Now your characters are safely inside the wormhole-system. Then you're doing complicated, EVE-related stuff to prepare possible routes of retreat and hiding places around the system.

Next you'll stay hidden under a cloak and use the command centers you bought and brought with you to build colonies on the worlds of that system. This is an entire science in itself. Every character can have 6 colonies at max skill levels, so if you have two, you can have twelve colonies all in all. So you go hog wild.

Now stuff is getting extracted and build and slowly piles up until there's no space left anymore. From that point forward your stealthy "parasites" occasionally log on to maintain the colonies and about 1-2 times a month you spend some time on emptying out your colonies and secretly transporting it back to normal space, where people have market hubs to sell and buy stuff.

If no-one catches you at those vital times, you'll get a shitload of money. Then your parasites go back to their system, log off and that's it. Rinse, repeat.
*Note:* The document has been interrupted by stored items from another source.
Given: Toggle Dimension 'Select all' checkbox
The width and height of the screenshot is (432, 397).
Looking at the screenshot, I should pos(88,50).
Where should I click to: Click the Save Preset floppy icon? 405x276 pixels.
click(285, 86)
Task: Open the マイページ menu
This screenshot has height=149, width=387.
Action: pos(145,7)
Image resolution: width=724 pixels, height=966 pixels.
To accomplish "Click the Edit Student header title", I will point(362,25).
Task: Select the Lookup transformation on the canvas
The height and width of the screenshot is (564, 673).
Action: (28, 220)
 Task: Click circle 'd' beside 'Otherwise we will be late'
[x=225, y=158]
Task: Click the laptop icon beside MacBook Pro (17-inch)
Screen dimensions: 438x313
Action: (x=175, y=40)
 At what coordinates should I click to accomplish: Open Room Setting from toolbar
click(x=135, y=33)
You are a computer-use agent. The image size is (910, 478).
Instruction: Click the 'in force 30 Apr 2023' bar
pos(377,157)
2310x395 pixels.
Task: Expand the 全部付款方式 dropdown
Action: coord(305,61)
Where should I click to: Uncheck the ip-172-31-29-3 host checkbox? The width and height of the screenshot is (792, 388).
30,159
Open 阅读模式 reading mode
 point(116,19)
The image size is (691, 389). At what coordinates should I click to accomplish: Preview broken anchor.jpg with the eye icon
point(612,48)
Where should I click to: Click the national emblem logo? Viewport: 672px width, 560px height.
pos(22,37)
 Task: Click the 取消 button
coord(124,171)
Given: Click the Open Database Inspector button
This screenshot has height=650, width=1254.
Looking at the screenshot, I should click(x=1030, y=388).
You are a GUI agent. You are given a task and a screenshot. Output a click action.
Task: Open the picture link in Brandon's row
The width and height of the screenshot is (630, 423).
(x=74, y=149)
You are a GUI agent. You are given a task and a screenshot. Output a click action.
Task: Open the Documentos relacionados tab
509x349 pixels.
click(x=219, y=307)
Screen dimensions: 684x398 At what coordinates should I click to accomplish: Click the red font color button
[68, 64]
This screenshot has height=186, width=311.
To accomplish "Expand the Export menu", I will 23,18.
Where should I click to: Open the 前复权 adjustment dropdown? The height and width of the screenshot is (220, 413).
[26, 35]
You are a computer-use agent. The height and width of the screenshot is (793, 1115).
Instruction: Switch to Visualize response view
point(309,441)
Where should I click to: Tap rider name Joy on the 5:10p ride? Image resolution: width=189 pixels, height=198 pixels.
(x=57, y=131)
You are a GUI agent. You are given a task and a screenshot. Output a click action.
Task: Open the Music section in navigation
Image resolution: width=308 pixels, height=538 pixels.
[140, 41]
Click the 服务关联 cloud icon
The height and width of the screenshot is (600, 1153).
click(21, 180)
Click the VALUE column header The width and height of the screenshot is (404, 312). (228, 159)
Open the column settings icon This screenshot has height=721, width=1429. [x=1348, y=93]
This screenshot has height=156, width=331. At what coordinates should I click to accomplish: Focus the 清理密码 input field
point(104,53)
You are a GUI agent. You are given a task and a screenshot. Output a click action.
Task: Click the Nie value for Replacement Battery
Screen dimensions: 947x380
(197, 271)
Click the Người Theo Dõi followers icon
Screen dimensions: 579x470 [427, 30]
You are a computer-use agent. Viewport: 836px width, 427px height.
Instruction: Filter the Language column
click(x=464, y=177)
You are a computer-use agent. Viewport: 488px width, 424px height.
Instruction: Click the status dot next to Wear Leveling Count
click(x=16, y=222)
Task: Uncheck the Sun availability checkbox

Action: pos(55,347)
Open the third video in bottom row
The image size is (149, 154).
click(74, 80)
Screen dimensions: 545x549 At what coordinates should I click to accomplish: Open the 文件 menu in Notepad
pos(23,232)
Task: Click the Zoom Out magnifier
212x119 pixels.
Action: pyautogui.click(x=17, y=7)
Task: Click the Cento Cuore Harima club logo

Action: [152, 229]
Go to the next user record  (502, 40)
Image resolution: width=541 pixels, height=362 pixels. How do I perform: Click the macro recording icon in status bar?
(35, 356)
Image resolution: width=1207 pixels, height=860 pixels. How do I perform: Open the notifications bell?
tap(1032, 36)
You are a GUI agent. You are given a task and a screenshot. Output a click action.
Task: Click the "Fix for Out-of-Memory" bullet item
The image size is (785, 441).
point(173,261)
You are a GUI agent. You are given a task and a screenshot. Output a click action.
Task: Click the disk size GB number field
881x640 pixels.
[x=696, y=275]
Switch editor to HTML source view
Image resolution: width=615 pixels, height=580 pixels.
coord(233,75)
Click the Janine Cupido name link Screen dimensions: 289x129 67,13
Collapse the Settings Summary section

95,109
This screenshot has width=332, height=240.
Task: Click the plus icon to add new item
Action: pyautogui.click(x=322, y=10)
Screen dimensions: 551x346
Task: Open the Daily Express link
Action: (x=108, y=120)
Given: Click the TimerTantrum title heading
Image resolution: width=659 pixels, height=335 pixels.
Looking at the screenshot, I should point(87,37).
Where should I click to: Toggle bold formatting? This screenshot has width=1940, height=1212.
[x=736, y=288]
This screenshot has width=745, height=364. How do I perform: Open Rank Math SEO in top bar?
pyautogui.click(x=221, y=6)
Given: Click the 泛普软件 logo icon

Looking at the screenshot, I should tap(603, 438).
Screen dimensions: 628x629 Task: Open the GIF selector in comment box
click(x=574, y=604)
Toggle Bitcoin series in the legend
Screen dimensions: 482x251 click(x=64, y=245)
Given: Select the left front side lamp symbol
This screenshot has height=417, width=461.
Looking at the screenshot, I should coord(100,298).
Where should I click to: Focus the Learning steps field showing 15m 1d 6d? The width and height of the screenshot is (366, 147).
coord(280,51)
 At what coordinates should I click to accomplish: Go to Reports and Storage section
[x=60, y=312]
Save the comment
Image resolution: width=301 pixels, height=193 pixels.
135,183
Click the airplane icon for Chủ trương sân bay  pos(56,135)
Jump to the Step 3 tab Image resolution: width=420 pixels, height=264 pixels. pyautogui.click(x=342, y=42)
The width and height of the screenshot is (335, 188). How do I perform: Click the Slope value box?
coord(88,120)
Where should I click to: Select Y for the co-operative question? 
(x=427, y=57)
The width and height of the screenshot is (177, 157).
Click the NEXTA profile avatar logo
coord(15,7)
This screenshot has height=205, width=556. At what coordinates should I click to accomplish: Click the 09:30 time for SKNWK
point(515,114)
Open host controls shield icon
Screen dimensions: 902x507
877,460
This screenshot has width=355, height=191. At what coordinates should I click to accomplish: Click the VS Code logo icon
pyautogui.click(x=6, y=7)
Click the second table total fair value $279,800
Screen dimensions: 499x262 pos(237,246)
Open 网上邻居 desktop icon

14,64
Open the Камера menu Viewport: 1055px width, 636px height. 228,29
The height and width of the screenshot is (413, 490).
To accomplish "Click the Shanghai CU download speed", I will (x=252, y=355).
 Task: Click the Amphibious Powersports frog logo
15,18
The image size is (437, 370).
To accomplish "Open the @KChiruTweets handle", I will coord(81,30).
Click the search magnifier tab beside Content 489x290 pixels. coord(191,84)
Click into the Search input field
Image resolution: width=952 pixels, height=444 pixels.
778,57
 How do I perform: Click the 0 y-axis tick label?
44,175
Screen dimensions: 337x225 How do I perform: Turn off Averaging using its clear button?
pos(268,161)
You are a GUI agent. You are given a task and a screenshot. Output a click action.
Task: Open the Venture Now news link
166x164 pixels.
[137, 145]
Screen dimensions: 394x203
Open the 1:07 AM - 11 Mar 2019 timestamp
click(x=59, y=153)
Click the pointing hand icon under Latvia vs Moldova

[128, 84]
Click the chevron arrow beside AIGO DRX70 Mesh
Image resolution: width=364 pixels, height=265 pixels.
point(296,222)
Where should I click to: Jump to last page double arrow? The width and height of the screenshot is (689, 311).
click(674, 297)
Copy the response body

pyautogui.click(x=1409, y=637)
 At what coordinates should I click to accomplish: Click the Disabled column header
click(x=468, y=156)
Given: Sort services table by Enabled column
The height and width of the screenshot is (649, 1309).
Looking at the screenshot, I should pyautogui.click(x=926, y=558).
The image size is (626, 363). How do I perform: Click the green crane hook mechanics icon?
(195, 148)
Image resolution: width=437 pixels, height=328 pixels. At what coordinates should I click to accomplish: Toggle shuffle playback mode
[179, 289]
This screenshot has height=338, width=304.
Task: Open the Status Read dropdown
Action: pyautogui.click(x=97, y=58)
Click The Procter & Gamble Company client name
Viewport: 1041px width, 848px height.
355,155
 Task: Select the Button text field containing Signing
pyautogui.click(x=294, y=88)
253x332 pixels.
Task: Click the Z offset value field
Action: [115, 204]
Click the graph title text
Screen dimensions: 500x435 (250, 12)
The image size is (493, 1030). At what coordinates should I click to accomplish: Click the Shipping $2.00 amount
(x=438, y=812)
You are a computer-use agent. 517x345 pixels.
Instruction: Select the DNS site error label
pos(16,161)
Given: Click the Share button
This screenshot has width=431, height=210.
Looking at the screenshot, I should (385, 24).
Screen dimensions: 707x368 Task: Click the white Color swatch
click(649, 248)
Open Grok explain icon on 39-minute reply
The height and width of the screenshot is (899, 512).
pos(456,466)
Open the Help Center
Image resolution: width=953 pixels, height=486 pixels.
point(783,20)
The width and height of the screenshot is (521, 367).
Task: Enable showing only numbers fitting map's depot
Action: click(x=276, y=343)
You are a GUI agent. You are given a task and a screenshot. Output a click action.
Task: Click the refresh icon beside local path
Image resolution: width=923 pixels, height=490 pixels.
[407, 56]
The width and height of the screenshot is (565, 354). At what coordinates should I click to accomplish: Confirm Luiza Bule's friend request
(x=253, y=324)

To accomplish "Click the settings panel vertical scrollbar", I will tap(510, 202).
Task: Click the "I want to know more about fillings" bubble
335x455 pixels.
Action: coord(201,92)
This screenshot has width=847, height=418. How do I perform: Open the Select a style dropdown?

This was perfect for me: Not much effort, at least once a month lots of money to spend on fancy starships and I could secretly stalk around like a bunch of ghosts, which is great fun to me.

Over time I even modified my parasites a bit: Since a first experiment ended with the owners of the system getting upset at my presence, I made sure from then on that my command centers are integrated in my network of extractors, warehouses and factories. Why? As long as you only want to export things off the planet, you don't actually need an expensive launchpad to send stuff to the customs office orbiting your planet. It's just more convenient and most of the time, actual human players demand less taxes then the automatic 15% tax on command center launches.

Also those emergency-launches are restricted to 500m³ with a 1-minute cooldown between every start. Compare this to the 10000m³ launch capacity of a normal space port and you'll understand why people keep using them.

Experience taught me however, that sometimes people are unreasonable. They get territorial. They don't want you there. They really do see you as a parasite, sucking out their precious ressources.If you want to go with a stealthy parasite-setup, you'll have to be prepared for this.

Normally, since your two guys will only randomly log in at a hidden spot maybe once a week at most, the stalwart defenders will be practically unable to dislodge you as long you aren't getting to cocky. The defenders do can close you out from their customs offices, however. Or blow up the old ones and replace them with their own, then close you out.

In that case you can't send up launches of precious motor oil or whatever you're producing and even if you could, you wouldn't be allowed to take it out of the customs office anyway. If you were smart enough to connect your command center to your warehouses, you can just avoid this blockade, however. Just send those invisible, un-scannable containers up into space. Collect them carefully, and smuggle them out when the defenders aren't looking. Done.

And since you have two guys, the defenders can't even collapse a wormhole behind you and even if you fuck up royally and get blown up, you have a second chance to get this right. Your second character can simply wait until the right moment, then open up another static connection to let your other comrade in again.

Most of the time of course it won't be as dramatic as this guerilla war I just described. You'll simply and carefully collect your products, pay taxes, sell them, go back into hiding.

That's W-Space Parasites in a nutshell. And man, having to explain all this stuff just in case a non-EVE player reads this blog really inflated this post more then neccessary.

Well, hopefully it was still an enjoyable read. Maybe I'll even write more EVE-related stuff in the future!